**Page text**:
==========

When user namespace support is enabled, Docker creates a single daemon-wide mapping
for all containers running on the same engine instance. The mappings will
utilize the existing subordinate user and group ID feature available on all modern
Linux distributions.
The [`/etc/subuid`](http://man7.org/linux/man-pages/man5/subuid.5.html) and
[`/etc/subgid`](http://man7.org/linux/man-pages/man5/subgid.5.html) files will be
read for the user, and optional group, specified to the `--userns-remap`
parameter. If you do not wish to specify your own user and/or group, you can
provide `default` as the value to this flag, and a user will be created on your behalf
and provided subordinate uid and gid ranges. This default user will be named
`dockremap`, and entries will be created for it in `/etc/passwd` and
`/etc/group` using your distro's standard user and group creation tools.

==========

**Raw records**:

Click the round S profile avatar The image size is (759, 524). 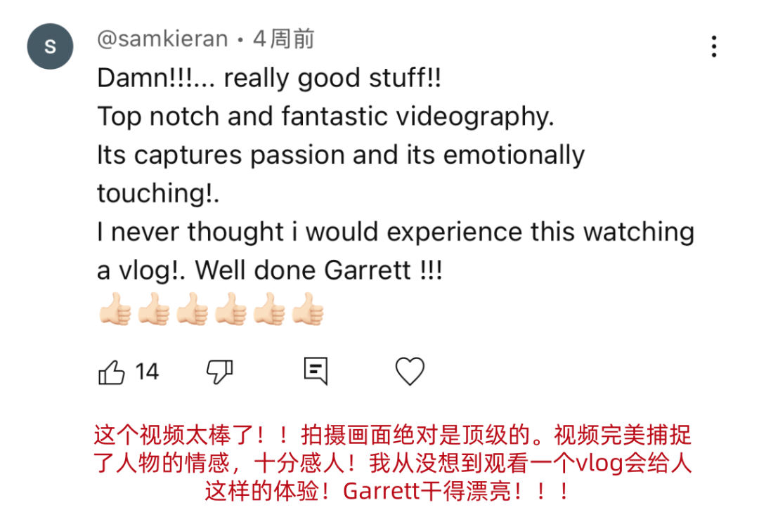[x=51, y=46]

==========

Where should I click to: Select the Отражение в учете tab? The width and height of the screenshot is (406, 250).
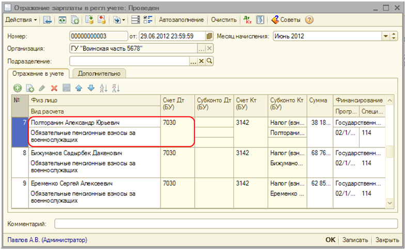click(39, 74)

==========

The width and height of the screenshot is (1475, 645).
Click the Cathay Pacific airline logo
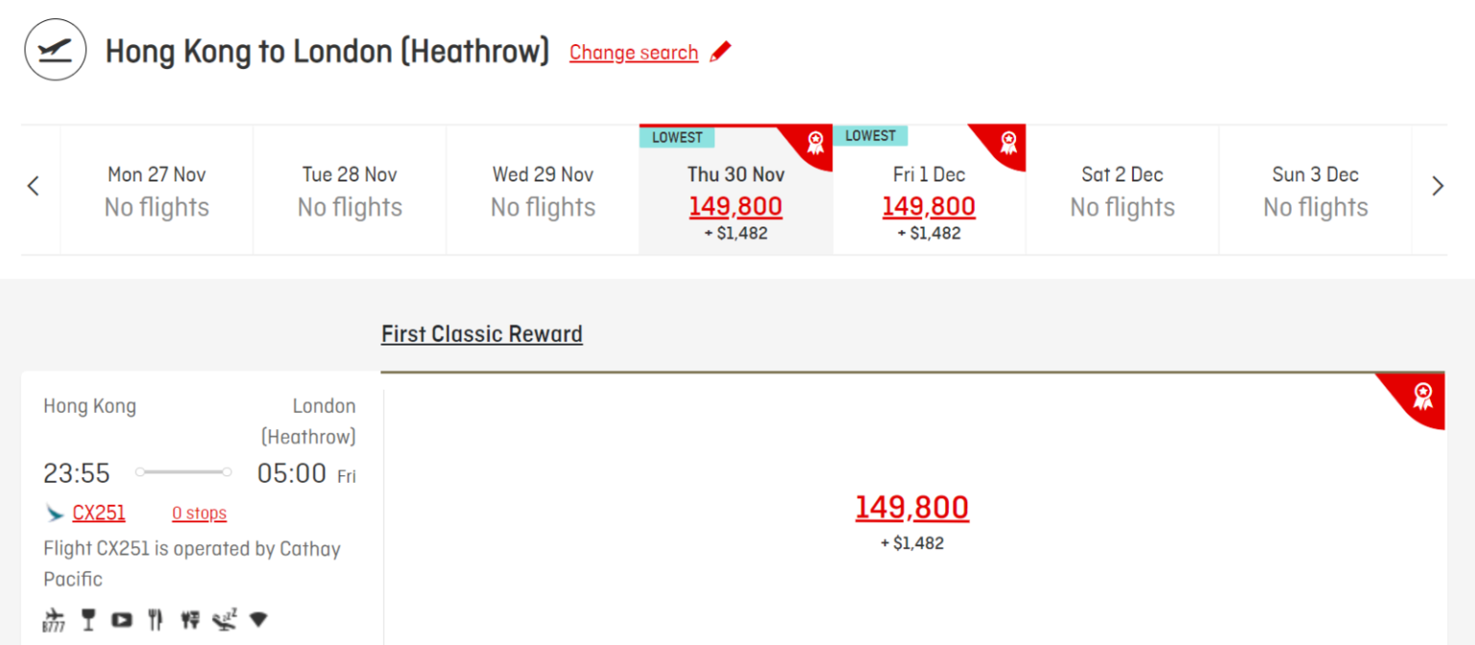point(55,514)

==========

**Given problem 1**:
Reproduce the passage on Docker user namespace remapping word for word, starting at the words "When user namespace" and ending after "Linux distributions.".
**Given problem 2**:
Carry on the passage about Docker user namespace remapping from where it stops.

**Final answer 1**:
When user namespace support is enabled, Docker creates a single daemon-wide mapping
for all containers running on the same engine instance. The mappings will
utilize the existing subordinate user and group ID feature available on all modern
Linux distributions.

**Final answer 2**:
> **Note**: The single mapping per-daemon restriction is in place for now
> because Docker shares image layers from its local cache across all
> containers running on the engine instance. Since file ownership must be
> the same for all containers sharing the same layer content, the decision
> was made to map the file ownership on `docker pull` to the daemon's user and
> group mappings so that there is no delay for running containers once the
> content is downloaded. This design preserves the same performance for `docker
> pull`, `docker push`, and container startup as users expect with
> user namespaces disabled.
### Starting the daemon with user namespaces enabled
To enable user namespace support, start the daemon with the
`--userns-remap` flag, which accepts values in the following formats:
- uid
- uid:gid
- username
- username:groupname
If numeric IDs are provided, translation back to valid user or group names
will occur so that the subordinate uid and gid information can be read, given
these resources are name-based, not id-based. If the numeric ID information
provided does not exist as entries in `/etc/passwd` or `/etc/group`, daemon
startup will fail with an error message.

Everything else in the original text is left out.